LinkedIn has 347 million users and reaches 200 countries and territories. Just for comparison, Twitter has 316 million monthly actives.

40% of LinkedIn’s users check it daily, and it’s the most popular social network among CEOs running the top 50 companies in the Fortune Global 500. A new infographic from Salesforce runs down these and other interesting stats about the professional network and some important dos and don’ts for businesses.

Among the “dos” are treating your profile like a professional brochure, providing a detailed description, using simple language, spell-checking turning off notifications when updating your profile, linking to valuable video, choosing your group wisely, being active in groups, nurturing relationships, etc.

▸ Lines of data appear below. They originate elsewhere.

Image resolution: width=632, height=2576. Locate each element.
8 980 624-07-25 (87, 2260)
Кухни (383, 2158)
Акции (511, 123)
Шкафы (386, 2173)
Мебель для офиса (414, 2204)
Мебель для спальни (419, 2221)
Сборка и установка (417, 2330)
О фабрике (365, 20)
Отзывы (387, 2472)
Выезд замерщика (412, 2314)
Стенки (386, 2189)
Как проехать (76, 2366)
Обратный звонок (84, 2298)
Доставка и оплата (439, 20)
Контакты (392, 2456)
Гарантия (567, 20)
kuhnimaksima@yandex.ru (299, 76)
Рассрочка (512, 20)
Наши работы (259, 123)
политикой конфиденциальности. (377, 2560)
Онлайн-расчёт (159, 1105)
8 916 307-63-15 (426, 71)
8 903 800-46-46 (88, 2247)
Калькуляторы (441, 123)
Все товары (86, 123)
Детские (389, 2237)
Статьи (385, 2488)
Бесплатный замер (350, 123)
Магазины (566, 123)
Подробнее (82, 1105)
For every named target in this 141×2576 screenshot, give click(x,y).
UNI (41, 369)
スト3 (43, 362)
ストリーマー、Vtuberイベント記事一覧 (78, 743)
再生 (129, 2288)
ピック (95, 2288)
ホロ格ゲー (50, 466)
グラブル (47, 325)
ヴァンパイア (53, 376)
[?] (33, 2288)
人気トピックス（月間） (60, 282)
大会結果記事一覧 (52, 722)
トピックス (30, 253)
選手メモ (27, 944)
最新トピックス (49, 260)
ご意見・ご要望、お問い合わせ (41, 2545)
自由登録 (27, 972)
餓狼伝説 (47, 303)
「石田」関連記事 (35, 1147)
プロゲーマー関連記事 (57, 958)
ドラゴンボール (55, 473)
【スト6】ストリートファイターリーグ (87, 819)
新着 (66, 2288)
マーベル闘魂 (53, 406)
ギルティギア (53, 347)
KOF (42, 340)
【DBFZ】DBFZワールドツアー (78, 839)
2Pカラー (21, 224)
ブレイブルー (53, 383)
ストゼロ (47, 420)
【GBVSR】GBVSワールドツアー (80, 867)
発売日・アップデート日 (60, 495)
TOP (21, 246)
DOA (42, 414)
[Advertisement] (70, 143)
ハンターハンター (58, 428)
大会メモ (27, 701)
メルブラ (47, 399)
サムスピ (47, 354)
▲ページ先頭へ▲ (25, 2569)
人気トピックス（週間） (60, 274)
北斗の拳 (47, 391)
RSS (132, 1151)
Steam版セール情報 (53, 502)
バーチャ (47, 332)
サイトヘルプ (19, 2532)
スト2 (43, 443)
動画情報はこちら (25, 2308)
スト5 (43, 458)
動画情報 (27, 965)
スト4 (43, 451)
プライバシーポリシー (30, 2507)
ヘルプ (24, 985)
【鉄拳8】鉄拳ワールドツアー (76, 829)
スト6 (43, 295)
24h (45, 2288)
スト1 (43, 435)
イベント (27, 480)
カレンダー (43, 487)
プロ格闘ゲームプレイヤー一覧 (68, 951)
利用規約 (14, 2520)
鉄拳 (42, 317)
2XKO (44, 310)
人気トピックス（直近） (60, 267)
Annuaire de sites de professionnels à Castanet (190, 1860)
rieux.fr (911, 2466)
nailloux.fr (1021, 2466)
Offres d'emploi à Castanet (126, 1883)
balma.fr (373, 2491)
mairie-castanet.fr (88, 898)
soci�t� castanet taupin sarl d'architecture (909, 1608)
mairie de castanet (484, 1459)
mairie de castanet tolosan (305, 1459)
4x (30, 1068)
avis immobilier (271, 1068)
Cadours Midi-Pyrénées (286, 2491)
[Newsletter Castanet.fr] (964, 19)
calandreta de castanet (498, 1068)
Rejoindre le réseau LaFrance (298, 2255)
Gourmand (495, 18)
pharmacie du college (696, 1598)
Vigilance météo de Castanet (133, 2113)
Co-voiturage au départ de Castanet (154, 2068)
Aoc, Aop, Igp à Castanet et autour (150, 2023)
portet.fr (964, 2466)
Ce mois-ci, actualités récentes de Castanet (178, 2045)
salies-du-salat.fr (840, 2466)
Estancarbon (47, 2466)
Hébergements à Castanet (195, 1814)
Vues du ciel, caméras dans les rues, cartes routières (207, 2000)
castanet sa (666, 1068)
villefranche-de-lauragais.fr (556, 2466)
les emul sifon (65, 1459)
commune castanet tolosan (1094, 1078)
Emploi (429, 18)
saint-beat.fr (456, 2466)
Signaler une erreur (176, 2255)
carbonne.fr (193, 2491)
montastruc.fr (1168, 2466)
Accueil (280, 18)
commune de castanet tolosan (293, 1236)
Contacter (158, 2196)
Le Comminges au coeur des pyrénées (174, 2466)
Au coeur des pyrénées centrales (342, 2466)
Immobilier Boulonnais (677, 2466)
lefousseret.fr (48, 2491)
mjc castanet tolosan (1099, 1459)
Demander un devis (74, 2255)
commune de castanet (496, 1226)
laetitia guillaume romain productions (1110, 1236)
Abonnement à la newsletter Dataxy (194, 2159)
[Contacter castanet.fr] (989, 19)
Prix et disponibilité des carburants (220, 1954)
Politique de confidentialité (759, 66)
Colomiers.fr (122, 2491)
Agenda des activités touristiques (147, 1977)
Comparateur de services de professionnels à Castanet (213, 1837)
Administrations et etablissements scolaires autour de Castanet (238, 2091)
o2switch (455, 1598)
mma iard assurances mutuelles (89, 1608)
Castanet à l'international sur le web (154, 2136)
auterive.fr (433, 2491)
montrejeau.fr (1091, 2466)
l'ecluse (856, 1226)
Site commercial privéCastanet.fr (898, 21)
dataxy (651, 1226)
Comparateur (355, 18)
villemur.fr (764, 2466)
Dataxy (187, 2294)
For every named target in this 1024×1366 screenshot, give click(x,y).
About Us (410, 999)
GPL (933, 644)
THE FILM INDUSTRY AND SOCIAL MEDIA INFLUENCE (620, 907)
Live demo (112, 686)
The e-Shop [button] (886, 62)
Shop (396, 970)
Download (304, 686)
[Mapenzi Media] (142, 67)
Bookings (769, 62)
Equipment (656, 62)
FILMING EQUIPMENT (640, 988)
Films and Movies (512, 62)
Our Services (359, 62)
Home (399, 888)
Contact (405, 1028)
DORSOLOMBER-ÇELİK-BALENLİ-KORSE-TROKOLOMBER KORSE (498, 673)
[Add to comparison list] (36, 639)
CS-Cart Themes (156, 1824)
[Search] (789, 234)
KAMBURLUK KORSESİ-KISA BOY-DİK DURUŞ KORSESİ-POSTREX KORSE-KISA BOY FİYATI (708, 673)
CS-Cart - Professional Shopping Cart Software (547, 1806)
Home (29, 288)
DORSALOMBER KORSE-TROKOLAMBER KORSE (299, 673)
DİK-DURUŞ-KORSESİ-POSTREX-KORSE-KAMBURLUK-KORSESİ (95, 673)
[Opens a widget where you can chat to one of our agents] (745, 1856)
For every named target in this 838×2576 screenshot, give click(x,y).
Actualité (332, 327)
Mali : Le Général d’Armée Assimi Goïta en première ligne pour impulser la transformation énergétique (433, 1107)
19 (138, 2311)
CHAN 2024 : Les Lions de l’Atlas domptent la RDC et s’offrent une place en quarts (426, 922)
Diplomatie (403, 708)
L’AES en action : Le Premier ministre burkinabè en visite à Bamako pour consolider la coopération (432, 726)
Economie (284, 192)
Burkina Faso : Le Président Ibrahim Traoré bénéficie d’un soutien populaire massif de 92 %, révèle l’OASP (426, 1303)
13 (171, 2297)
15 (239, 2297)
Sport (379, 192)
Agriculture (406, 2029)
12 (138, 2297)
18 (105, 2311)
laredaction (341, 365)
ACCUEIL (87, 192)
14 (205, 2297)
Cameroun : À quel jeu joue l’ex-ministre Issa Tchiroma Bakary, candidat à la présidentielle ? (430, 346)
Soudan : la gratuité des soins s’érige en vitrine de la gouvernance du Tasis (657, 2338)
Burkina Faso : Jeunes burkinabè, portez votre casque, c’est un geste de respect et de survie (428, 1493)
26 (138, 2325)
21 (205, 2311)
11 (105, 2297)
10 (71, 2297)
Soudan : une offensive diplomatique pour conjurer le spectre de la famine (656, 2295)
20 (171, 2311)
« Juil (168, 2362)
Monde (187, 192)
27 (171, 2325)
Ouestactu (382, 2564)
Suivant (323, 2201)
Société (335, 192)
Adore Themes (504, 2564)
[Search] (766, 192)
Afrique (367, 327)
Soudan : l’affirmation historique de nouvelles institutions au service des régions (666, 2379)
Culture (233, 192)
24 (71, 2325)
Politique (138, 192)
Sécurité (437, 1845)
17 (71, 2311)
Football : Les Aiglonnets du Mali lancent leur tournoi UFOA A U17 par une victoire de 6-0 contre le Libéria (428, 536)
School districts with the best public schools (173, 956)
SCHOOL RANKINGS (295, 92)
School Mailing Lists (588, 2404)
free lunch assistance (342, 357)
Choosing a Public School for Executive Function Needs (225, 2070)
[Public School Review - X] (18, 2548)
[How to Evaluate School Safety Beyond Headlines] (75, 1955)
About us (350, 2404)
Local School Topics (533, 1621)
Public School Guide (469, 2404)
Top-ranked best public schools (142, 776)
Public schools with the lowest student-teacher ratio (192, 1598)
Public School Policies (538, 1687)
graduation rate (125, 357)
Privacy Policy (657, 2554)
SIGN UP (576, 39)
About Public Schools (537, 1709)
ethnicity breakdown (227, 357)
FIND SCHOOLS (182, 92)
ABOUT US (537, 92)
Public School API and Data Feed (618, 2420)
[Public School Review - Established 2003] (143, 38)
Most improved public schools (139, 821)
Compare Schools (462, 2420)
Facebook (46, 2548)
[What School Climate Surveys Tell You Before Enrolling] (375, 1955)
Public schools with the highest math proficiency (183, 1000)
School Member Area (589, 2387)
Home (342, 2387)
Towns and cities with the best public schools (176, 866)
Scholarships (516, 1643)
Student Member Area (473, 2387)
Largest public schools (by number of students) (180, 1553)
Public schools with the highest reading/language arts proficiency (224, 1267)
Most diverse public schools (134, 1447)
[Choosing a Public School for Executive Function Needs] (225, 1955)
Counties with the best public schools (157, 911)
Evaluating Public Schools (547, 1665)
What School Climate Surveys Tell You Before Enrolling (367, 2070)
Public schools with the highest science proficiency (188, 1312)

On the “don’ts” side of things, it gets into connecting without researching, using the default message, sending spammy messages, posting faulty links, self-promoting, etc.

We recently looked at some developments at LinkedIn that are making it more appealing for businesses for marketing and sales, especially for B2B companies. Among these are the extension of ads to publisher sites, changes to its Pulse news service that better utilise the user’s personal network, and sales tools like new Sales Navigator features and the new Social Selling Index, which kind of lets you know how well you’re doing in terms of the aforementioned do’s and don’ts.

“SSI is the metric LinkedIn developed to help sales professionals benchmark their performance across the 4 pillars of social selling in order to better connect with leads, and ultimately close more deals,” a LinkedIn spokesperson told us. “While the concept of SSI has existed for some time, this is the first time that anyone will be able to log on to LinkedIn and access a score, any time.”

While it may be aimed at sales professionals, it’s available to all users and gives you a good idea of how you’re doing in your LinkedIn efforts in general. To get better at LinkedIn, you’d probably do well to work on bringing that score up, just because it’s a good indicator of those efforts.